Now we’re getting somewhere. Not only have we significantly improved the cache behavior; as long as we don’t need to fetch new curve points we only need to refer to the active array, a single memory access. We have also decomposed our animation evaluation problem into two simpler tasks: evaluating curves and fetching new curve points. This makes our code both simpler and more flexible.

Let’s look at the second issue, fetching new curve points. In the example above, when we reach the time t_i+1 we will need to fetch the new curve point (t_i+2, A_i+2) and when we reach the time s_j+1 we will need to fetch (s_j+2, B_j+2).


Generalizing, we always need to fetch the point (t_i, A_i) at the time t_i-1, and we always need to fetch the point (s_i, B_i) at the time s_i-1. This is excellent, because since we now the time when each of our curve points will be needed we can put them all in a single stream of data which is sorted by the time when they will be needed.
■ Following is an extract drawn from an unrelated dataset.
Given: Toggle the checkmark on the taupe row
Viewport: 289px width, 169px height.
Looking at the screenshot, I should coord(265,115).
This means that our animation player only needs to keep a single pointer into the animation stream. That pointer will always point to the next curve point that needs to be moved to the active list. As time is advanced, curve points are copied from the animation data into the active list and then the curve is evaluated.
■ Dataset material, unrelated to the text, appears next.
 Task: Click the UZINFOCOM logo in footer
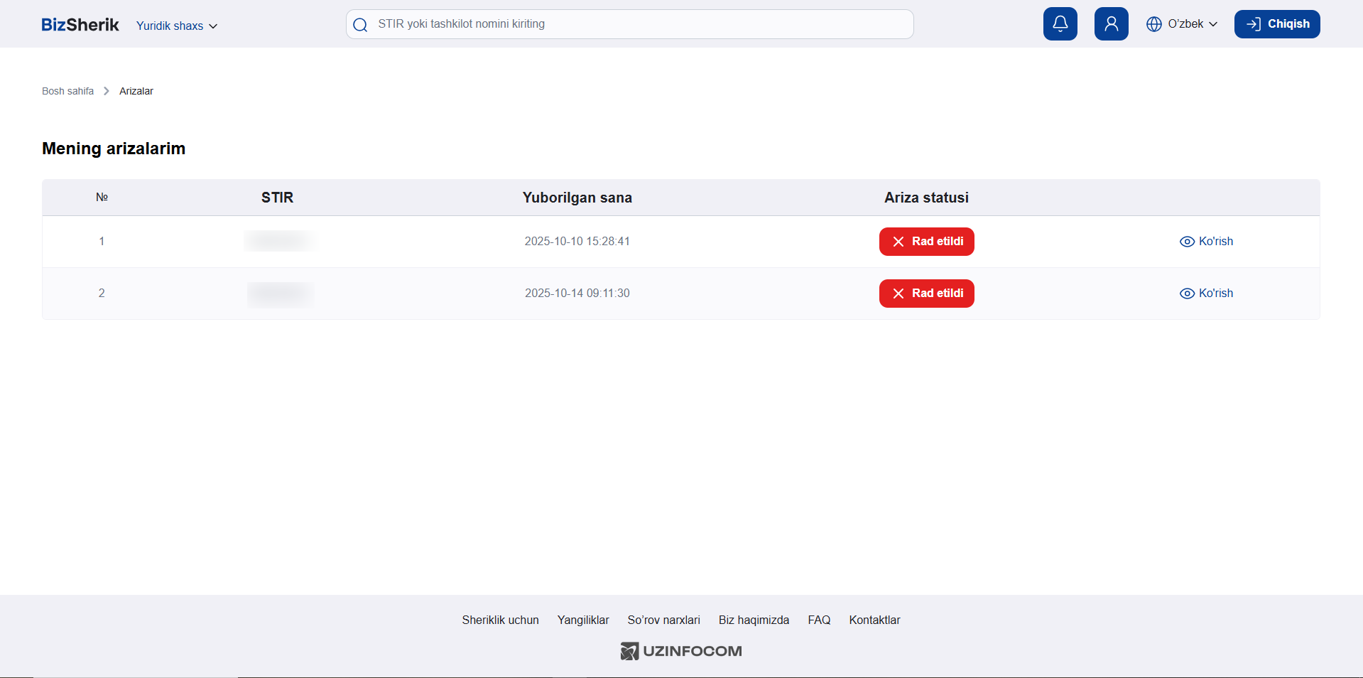(680, 650)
Note the excellent cache behavior this gives us. To fetch new curve points, we just move a pointer forward in memory. And then, to evaluate the curves, we just need to access our active array, a single continuous memory block. This gives us a grand total of just two memory accesses.

Another nice property is that since we are now accessing the animation data as a stream (strictly linearly, from beginning to end) we can gzip it and get another factor two of compression. We can also easily stream it from disk.

One drawback of this system is that it only supports playing an animation forward, you cannot jump to a particular time in an animation without ”fast forwarding” through all intermediate curve points.

If you need support for jumping, the easiest way to achieve it is perhaps to add a separate index with jump frames. A jump frame consists of the state of the active array at some point in time, together with an offset into the data stream. In other words, all the state information that the animation player needs to jump to that time point and resume playing.

Using jump frames let’s you balance performance and memory use. If you add more jump frames you will use more memory but on the other hand, you will be able to find a jump frame closer to the time you actually want to go to which means less fast forwarding.